> Task item: Nothing is to be altered; the data must be repeated exactly.

(Saved entries)
____________________

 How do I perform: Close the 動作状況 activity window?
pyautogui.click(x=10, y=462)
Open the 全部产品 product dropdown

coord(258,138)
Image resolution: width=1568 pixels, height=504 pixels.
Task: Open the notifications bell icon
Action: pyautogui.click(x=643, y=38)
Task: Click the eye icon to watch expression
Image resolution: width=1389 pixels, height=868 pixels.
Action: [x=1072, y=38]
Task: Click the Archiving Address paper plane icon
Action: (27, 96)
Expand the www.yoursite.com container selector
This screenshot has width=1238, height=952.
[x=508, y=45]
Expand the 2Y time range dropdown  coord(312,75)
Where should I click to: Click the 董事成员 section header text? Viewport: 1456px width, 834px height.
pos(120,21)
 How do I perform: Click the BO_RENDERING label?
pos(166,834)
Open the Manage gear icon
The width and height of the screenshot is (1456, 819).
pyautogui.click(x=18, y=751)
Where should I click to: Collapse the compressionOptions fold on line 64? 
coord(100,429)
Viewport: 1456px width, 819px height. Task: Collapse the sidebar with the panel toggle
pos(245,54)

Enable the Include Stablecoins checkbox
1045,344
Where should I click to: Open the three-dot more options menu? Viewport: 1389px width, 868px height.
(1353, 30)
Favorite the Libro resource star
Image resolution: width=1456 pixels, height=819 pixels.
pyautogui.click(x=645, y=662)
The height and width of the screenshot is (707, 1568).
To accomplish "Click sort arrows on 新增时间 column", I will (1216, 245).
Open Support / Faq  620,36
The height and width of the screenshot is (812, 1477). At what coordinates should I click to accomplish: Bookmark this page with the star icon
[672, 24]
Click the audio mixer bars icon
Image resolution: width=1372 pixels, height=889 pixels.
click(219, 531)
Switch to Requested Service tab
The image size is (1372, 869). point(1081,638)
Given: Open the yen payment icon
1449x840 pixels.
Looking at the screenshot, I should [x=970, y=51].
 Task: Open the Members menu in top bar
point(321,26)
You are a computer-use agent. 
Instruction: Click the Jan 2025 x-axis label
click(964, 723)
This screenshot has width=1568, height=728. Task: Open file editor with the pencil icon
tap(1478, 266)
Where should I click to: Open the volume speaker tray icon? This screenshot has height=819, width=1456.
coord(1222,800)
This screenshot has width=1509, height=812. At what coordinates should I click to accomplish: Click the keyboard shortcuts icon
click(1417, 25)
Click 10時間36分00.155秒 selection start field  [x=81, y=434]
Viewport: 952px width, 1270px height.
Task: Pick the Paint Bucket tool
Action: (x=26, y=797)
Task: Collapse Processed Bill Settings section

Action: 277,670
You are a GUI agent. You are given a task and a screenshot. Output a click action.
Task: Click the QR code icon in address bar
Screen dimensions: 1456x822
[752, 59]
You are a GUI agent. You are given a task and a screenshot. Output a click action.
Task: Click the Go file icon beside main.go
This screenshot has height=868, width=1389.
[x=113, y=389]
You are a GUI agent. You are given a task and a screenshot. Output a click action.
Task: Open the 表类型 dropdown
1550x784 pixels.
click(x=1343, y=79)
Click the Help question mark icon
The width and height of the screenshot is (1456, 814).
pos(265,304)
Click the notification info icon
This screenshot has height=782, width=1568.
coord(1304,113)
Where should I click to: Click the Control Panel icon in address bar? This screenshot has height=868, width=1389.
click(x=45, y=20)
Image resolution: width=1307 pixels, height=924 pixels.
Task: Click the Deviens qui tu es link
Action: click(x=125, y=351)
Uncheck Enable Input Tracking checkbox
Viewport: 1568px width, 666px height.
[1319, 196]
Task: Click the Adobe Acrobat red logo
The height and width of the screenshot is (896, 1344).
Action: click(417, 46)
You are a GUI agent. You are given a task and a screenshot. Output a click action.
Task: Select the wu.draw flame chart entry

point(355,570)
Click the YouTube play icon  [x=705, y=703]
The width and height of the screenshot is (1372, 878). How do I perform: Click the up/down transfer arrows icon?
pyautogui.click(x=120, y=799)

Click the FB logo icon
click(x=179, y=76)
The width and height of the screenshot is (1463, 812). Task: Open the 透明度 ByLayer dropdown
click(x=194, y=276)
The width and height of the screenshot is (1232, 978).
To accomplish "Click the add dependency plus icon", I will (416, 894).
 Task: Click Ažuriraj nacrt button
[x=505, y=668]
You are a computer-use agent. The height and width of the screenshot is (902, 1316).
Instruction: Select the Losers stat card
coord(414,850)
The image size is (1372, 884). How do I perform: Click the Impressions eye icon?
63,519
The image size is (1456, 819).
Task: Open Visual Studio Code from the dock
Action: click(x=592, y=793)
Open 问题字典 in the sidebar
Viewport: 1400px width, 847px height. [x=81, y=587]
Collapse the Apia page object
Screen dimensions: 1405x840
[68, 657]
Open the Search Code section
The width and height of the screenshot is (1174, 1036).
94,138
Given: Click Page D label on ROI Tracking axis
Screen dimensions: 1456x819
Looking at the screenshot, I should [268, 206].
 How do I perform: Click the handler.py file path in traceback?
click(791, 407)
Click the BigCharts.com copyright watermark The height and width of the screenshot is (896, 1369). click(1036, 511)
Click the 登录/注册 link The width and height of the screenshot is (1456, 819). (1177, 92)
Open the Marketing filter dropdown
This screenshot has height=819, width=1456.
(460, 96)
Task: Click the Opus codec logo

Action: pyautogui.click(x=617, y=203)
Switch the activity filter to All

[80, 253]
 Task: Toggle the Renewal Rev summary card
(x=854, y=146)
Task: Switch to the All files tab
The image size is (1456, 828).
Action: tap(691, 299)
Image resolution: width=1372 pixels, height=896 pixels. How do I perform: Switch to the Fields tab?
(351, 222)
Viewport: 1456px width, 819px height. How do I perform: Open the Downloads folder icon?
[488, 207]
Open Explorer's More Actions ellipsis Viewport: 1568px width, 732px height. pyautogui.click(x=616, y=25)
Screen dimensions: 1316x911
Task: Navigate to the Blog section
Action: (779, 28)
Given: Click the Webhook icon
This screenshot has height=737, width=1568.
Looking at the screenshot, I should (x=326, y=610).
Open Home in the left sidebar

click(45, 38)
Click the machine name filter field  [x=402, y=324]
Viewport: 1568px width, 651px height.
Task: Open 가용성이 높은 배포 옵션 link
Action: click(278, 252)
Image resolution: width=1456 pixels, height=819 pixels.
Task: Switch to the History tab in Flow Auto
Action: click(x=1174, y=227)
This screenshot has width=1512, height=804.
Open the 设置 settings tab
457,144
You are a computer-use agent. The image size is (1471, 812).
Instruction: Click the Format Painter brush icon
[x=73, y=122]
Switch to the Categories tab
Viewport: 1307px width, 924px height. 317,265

____________________

> Solution to the problem:
 How do I perform: Close the 動作状況 activity window?
pyautogui.click(x=10, y=462)
Open the 全部产品 product dropdown

coord(258,138)
Image resolution: width=1568 pixels, height=504 pixels.
Task: Open the notifications bell icon
Action: pyautogui.click(x=643, y=38)
Task: Click the eye icon to watch expression
Image resolution: width=1389 pixels, height=868 pixels.
Action: [x=1072, y=38]
Task: Click the Archiving Address paper plane icon
Action: (27, 96)
Expand the www.yoursite.com container selector
This screenshot has width=1238, height=952.
[x=508, y=45]
Expand the 2Y time range dropdown  coord(312,75)
Where should I click to: Click the 董事成员 section header text? Viewport: 1456px width, 834px height.
pos(120,21)
 How do I perform: Click the BO_RENDERING label?
pos(166,834)
Open the Manage gear icon
The width and height of the screenshot is (1456, 819).
pyautogui.click(x=18, y=751)
Where should I click to: Collapse the compressionOptions fold on line 64? 
coord(100,429)
Viewport: 1456px width, 819px height. Task: Collapse the sidebar with the panel toggle
pos(245,54)

Enable the Include Stablecoins checkbox
1045,344
Where should I click to: Open the three-dot more options menu? Viewport: 1389px width, 868px height.
(1353, 30)
Favorite the Libro resource star
Image resolution: width=1456 pixels, height=819 pixels.
pyautogui.click(x=645, y=662)
The height and width of the screenshot is (707, 1568).
To accomplish "Click sort arrows on 新增时间 column", I will (1216, 245).
Open Support / Faq  620,36
The height and width of the screenshot is (812, 1477). At what coordinates should I click to accomplish: Bookmark this page with the star icon
[672, 24]
Click the audio mixer bars icon
Image resolution: width=1372 pixels, height=889 pixels.
click(219, 531)
Switch to Requested Service tab
The image size is (1372, 869). point(1081,638)
Given: Open the yen payment icon
1449x840 pixels.
Looking at the screenshot, I should [x=970, y=51].
 Task: Open the Members menu in top bar
point(321,26)
You are a computer-use agent. 
Instruction: Click the Jan 2025 x-axis label
click(964, 723)
This screenshot has width=1568, height=728. Task: Open file editor with the pencil icon
tap(1478, 266)
Where should I click to: Open the volume speaker tray icon? This screenshot has height=819, width=1456.
coord(1222,800)
This screenshot has width=1509, height=812. At what coordinates should I click to accomplish: Click the keyboard shortcuts icon
click(1417, 25)
Click 10時間36分00.155秒 selection start field  [x=81, y=434]
Viewport: 952px width, 1270px height.
Task: Pick the Paint Bucket tool
Action: (x=26, y=797)
Task: Collapse Processed Bill Settings section

Action: 277,670
You are a GUI agent. You are given a task and a screenshot. Output a click action.
Task: Click the QR code icon in address bar
Screen dimensions: 1456x822
[752, 59]
You are a GUI agent. You are given a task and a screenshot. Output a click action.
Task: Click the Go file icon beside main.go
This screenshot has height=868, width=1389.
[x=113, y=389]
You are a GUI agent. You are given a task and a screenshot. Output a click action.
Task: Open the 表类型 dropdown
1550x784 pixels.
click(x=1343, y=79)
Click the Help question mark icon
The width and height of the screenshot is (1456, 814).
pos(265,304)
Click the notification info icon
This screenshot has height=782, width=1568.
coord(1304,113)
Where should I click to: Click the Control Panel icon in address bar? This screenshot has height=868, width=1389.
click(x=45, y=20)
Image resolution: width=1307 pixels, height=924 pixels.
Task: Click the Deviens qui tu es link
Action: click(x=125, y=351)
Uncheck Enable Input Tracking checkbox
Viewport: 1568px width, 666px height.
[1319, 196]
Task: Click the Adobe Acrobat red logo
The height and width of the screenshot is (896, 1344).
Action: click(417, 46)
You are a GUI agent. You are given a task and a screenshot. Output a click action.
Task: Select the wu.draw flame chart entry

point(355,570)
Click the YouTube play icon  [x=705, y=703]
The width and height of the screenshot is (1372, 878). How do I perform: Click the up/down transfer arrows icon?
pyautogui.click(x=120, y=799)

Click the FB logo icon
click(x=179, y=76)
The width and height of the screenshot is (1463, 812). Task: Open the 透明度 ByLayer dropdown
click(x=194, y=276)
The width and height of the screenshot is (1232, 978).
To accomplish "Click the add dependency plus icon", I will (416, 894).
 Task: Click Ažuriraj nacrt button
[x=505, y=668]
You are a computer-use agent. The height and width of the screenshot is (902, 1316).
Instruction: Select the Losers stat card
coord(414,850)
The image size is (1372, 884). How do I perform: Click the Impressions eye icon?
63,519
The image size is (1456, 819).
Task: Open Visual Studio Code from the dock
Action: click(x=592, y=793)
Open 问题字典 in the sidebar
Viewport: 1400px width, 847px height. [x=81, y=587]
Collapse the Apia page object
Screen dimensions: 1405x840
[68, 657]
Open the Search Code section
The width and height of the screenshot is (1174, 1036).
94,138
Given: Click Page D label on ROI Tracking axis
Screen dimensions: 1456x819
Looking at the screenshot, I should [268, 206].
 How do I perform: Click the handler.py file path in traceback?
click(791, 407)
Click the BigCharts.com copyright watermark The height and width of the screenshot is (896, 1369). click(1036, 511)
Click the 登录/注册 link The width and height of the screenshot is (1456, 819). (1177, 92)
Open the Marketing filter dropdown
This screenshot has height=819, width=1456.
(460, 96)
Task: Click the Opus codec logo

Action: pyautogui.click(x=617, y=203)
Switch the activity filter to All

[80, 253]
 Task: Toggle the Renewal Rev summary card
(x=854, y=146)
Task: Switch to the All files tab
The image size is (1456, 828).
Action: tap(691, 299)
Image resolution: width=1372 pixels, height=896 pixels. How do I perform: Switch to the Fields tab?
(351, 222)
Viewport: 1456px width, 819px height. How do I perform: Open the Downloads folder icon?
[488, 207]
Open Explorer's More Actions ellipsis Viewport: 1568px width, 732px height. pyautogui.click(x=616, y=25)
Screen dimensions: 1316x911
Task: Navigate to the Blog section
Action: (779, 28)
Given: Click the Webhook icon
This screenshot has height=737, width=1568.
Looking at the screenshot, I should (x=326, y=610).
Open Home in the left sidebar

click(45, 38)
Click the machine name filter field  [x=402, y=324]
Viewport: 1568px width, 651px height.
Task: Open 가용성이 높은 배포 옵션 link
Action: click(278, 252)
Image resolution: width=1456 pixels, height=819 pixels.
Task: Switch to the History tab in Flow Auto
Action: click(x=1174, y=227)
This screenshot has width=1512, height=804.
Open the 设置 settings tab
457,144
You are a computer-use agent. The image size is (1471, 812).
Instruction: Click the Format Painter brush icon
[x=73, y=122]
Switch to the Categories tab
Viewport: 1307px width, 924px height. 317,265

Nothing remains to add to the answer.